Job 35:13 refuerza que Dios no oye los clamores vacíos, directamente paralelo al clamor del impío.
En Job 16:18, Job suplica que su clamor sea oído, contrastando con el impío cuyo clamor Dios ignora en Job 27:9.
En Job 30:20, el mismo Job clama sin respuesta, reflejando la suerte del impío pero desde la perspectiva de un justo que sufre.
Proverbios 1:28 advierte que quienes rechazan la sabiduría no serán respondidos cuando clamen, igual que el impío.

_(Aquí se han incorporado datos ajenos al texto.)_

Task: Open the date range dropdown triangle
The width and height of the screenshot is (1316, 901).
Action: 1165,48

Zacarías 7:13 da el principio recíproco: así como ellos no oyeron a Dios, Él no los oirá a ellos, un paralelo directo.
Miqueas 3:4 dice que Dios esconderá su rostro y no responderá cuando clamen, por sus malas obras, tema idéntico.

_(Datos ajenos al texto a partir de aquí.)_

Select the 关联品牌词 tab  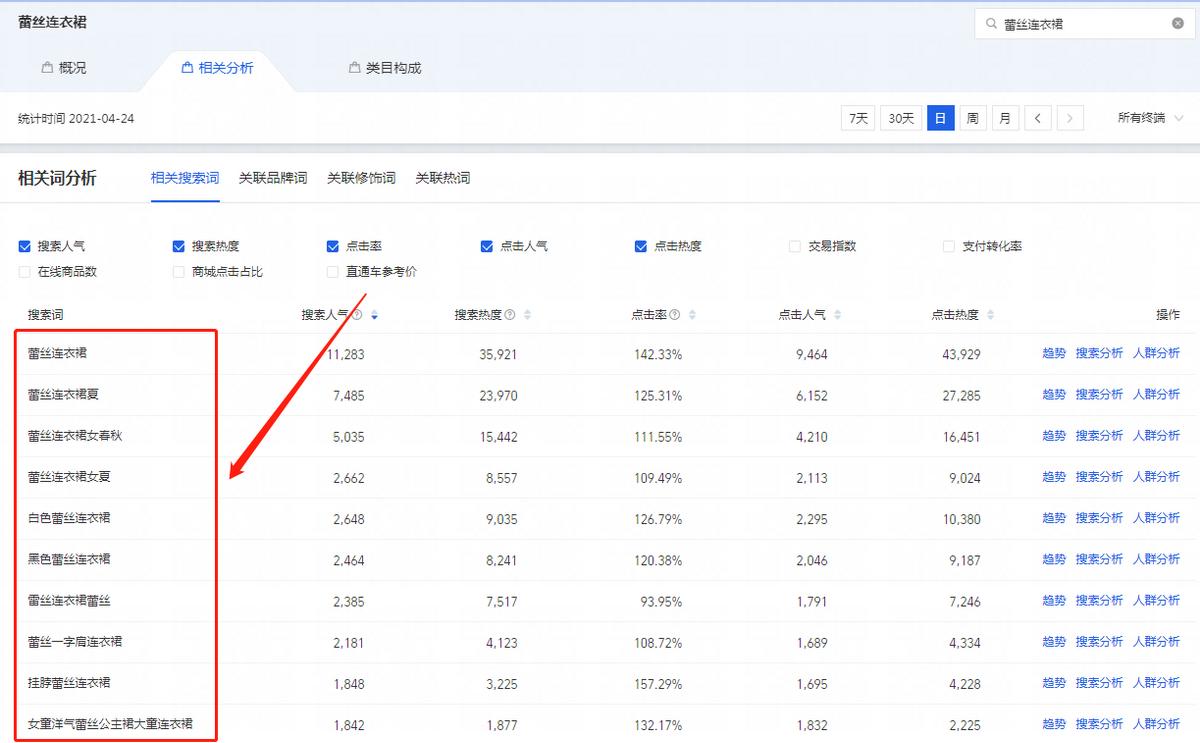(x=272, y=178)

Oseas 7:14 revela que sus clamores son insinceros, no de corazón, mostrando por qué Dios no los oye, añadiendo profundidad a la declaración de Job.
Ezequiel 8:18 afirma que Dios no oirá sus fuertes clamores por las abominaciones, misma negativa a responder al impío en problemas.
Jeremías 14:12 añade que ni el ayuno ni las ofrendas harán que Dios oiga su clamor, reforzando la inutilidad de los actos religiosos para el impío.
Jeremías 11:11 declara que Dios no escuchará cuando clamen en el desastre, reflejando directamente la pregunta retórica de Job sobre el impío.
Isaías 1:15 muestra que Dios esconde sus ojos y se niega a escuchar oraciones por derramamiento de sangre, mismo tema de clamores no respondidos para los malvados.
Proverbios 28:9 dice que apartarse de la ley hace abominable la oración, paralelo a que Dios no oye al impío.
Salmos 109:7 pide que la oración del malvado sea contada como pecado, consistente con que Dios no oye al impío.
Salmos 66:18 afirma que abrigar el pecado impide que Dios oiga, el mismo principio del clamor no oído del impío.
Salmos 18:41 describe que los malvados claman a Jehová, pero Él no responde, situación idéntica.
Juan 9:31 afirma claramente que Dios no escucha a los pecadores, una confirmación del Nuevo Testamento del punto de Job.
En 2 Samuel 22:42, los enemigos de David claman a Jehová pero no son respondidos, reflejando la afirmación de Job de que Dios ignora la angustia del impío.
En 1 Samuel 8:18, Dios se niega a responder el clamor de Israel porque lo rechazaron, similar al punto de Job de que el clamor del impío no es oído.
Santiago 4:3 explica que los motivos equivocados en la oración llevan a no recibir, una razón específica por la que Dios no oye, similar al contexto del impío en Job.